• Listed entries

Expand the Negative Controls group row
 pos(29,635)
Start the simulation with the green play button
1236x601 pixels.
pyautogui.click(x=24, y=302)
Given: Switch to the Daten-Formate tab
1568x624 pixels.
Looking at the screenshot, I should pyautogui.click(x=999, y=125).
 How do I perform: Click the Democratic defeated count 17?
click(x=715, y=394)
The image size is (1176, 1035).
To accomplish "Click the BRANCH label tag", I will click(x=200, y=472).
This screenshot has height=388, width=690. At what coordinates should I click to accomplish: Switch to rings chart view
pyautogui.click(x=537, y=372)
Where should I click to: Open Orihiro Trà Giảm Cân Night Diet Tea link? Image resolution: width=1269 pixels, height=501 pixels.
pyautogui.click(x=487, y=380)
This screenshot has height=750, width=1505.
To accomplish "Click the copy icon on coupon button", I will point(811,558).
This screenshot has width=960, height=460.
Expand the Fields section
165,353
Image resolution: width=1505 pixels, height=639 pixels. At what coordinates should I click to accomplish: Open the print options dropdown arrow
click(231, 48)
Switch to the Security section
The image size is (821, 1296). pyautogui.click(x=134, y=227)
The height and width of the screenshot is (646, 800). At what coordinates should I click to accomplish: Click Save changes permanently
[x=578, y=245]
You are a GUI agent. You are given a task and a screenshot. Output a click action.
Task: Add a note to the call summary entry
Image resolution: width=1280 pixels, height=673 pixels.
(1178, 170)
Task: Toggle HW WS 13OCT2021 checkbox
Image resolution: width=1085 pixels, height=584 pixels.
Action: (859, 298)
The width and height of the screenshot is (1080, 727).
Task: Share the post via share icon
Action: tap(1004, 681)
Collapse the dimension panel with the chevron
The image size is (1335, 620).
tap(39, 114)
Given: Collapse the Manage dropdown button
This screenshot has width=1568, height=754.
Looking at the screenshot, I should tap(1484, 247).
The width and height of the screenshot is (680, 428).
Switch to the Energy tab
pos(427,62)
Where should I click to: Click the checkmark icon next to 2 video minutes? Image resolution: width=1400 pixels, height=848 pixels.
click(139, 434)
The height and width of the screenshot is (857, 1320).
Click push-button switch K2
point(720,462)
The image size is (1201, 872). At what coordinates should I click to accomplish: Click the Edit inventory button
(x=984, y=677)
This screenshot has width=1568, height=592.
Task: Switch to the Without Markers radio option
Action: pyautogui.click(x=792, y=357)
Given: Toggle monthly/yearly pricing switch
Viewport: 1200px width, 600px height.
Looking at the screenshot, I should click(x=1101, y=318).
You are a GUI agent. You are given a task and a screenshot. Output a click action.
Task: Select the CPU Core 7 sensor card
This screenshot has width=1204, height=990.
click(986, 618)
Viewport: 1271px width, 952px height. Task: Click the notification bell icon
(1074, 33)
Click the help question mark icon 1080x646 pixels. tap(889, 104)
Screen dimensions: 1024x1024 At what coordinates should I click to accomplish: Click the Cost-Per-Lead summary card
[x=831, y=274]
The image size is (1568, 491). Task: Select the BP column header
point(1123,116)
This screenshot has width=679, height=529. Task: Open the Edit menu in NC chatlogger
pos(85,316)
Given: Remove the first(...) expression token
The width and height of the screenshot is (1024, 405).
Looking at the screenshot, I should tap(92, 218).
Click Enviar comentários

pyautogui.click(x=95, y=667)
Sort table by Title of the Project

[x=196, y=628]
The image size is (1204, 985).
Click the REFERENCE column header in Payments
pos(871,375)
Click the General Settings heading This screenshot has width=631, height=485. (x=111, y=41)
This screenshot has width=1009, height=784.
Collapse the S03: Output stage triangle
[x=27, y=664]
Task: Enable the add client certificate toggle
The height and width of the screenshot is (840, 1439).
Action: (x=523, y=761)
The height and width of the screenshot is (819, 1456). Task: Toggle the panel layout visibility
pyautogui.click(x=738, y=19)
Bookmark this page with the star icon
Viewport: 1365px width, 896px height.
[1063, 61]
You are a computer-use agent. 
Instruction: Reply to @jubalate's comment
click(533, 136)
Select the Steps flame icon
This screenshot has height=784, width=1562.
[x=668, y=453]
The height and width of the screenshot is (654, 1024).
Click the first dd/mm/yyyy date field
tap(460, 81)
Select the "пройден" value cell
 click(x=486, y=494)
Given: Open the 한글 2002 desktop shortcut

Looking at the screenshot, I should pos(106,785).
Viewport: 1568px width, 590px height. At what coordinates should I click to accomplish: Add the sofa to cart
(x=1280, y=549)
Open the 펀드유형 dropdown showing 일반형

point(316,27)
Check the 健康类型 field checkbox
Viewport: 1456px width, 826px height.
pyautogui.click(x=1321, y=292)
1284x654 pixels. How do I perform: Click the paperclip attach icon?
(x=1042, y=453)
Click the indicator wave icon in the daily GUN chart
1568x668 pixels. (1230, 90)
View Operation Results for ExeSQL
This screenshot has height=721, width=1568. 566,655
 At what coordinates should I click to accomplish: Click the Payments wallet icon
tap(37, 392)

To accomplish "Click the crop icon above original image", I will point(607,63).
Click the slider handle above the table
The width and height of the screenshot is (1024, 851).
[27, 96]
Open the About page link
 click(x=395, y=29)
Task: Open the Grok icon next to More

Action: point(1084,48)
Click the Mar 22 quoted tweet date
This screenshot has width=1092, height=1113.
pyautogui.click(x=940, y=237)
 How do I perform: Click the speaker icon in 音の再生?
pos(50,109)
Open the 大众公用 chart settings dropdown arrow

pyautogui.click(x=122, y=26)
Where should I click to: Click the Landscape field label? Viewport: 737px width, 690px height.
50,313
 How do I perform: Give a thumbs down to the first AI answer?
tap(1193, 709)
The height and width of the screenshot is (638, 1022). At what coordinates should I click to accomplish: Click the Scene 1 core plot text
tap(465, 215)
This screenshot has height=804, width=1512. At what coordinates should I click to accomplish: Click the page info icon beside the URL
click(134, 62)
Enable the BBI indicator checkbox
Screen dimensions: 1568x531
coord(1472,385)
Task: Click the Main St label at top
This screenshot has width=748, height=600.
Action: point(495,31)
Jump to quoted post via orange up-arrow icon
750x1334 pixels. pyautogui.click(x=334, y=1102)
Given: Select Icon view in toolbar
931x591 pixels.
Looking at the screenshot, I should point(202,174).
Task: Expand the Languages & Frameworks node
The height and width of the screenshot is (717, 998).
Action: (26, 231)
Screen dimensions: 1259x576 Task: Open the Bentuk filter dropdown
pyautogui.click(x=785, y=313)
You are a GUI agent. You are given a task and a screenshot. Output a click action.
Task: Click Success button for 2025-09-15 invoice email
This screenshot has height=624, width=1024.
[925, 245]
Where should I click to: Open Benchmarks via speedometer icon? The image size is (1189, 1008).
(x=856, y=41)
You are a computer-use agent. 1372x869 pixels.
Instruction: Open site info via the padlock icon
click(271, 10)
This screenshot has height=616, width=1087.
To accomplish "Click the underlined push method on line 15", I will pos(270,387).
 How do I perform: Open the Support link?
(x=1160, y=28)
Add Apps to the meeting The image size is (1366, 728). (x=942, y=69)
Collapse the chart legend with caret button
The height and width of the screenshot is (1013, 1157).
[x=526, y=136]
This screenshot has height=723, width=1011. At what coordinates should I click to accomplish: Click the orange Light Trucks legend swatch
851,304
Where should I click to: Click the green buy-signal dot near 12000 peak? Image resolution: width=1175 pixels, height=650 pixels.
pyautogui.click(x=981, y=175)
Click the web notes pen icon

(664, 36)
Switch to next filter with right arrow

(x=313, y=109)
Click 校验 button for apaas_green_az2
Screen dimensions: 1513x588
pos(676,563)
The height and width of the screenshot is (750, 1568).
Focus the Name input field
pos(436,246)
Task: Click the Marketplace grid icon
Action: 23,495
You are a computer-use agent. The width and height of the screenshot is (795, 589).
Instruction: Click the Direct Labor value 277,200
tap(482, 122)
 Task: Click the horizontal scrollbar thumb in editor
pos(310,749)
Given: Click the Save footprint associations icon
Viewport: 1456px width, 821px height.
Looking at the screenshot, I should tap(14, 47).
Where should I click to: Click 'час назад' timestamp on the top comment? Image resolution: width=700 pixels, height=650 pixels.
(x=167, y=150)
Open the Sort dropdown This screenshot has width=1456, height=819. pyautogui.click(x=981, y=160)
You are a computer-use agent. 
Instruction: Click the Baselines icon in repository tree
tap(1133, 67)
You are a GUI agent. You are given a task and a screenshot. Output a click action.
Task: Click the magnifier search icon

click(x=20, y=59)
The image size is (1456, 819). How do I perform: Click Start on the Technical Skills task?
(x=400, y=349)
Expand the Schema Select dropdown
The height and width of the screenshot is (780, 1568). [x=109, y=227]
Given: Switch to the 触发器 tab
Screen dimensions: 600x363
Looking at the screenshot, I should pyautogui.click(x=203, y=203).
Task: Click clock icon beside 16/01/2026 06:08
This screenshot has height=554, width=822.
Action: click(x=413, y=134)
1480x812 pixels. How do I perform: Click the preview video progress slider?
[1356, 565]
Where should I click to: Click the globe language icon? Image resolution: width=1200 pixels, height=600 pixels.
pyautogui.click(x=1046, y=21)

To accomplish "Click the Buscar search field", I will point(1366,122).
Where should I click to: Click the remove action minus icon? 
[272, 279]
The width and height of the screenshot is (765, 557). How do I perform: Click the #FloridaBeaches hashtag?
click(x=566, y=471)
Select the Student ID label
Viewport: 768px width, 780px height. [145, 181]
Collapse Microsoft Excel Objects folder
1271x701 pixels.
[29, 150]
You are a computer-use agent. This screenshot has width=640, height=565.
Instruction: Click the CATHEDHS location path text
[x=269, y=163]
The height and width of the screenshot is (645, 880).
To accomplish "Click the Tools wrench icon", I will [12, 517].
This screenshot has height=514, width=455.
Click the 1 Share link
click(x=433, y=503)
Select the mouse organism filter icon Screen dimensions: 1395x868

• Set problem
Copy the lines word for word, beginning at the line that contains "Click 校验 button for apaas_green_az2" and stopping after the line that contains "Action: 23,495".

• Task solution
Click 校验 button for apaas_green_az2
Screen dimensions: 1513x588
pos(676,563)
The height and width of the screenshot is (750, 1568).
Focus the Name input field
pos(436,246)
Task: Click the Marketplace grid icon
Action: 23,495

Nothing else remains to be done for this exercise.